Material provided section start

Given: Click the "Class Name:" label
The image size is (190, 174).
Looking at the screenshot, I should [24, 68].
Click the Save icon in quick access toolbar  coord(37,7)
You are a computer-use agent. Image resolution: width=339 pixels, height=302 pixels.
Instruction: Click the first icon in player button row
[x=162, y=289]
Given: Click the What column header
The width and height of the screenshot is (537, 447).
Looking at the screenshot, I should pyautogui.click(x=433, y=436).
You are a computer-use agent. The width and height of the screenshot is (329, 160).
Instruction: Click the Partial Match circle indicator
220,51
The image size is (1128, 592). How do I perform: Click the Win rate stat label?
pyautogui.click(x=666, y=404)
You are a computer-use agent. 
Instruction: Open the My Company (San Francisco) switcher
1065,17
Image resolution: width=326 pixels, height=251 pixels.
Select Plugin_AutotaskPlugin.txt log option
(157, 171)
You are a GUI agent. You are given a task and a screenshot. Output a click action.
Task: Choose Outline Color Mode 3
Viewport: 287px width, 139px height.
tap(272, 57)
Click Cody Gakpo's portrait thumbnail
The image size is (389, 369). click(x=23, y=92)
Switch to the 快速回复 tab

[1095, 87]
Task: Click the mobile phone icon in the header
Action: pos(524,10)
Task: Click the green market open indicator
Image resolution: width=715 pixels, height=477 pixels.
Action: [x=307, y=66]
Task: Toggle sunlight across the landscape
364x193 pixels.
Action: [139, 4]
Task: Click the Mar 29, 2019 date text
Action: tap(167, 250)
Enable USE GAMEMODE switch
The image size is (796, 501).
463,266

Material provided section end

## What you are asked to do
The stretch of entries above that starts with the line containing "You are a computer-use agent. Image" and goes on through the line containing "Given: Click the What column header" is to be transcribed exactly, and no other line is to be transcribed.

## Finished exercise
You are a computer-use agent. Image resolution: width=339 pixels, height=302 pixels.
Instruction: Click the first icon in player button row
[x=162, y=289]
Given: Click the What column header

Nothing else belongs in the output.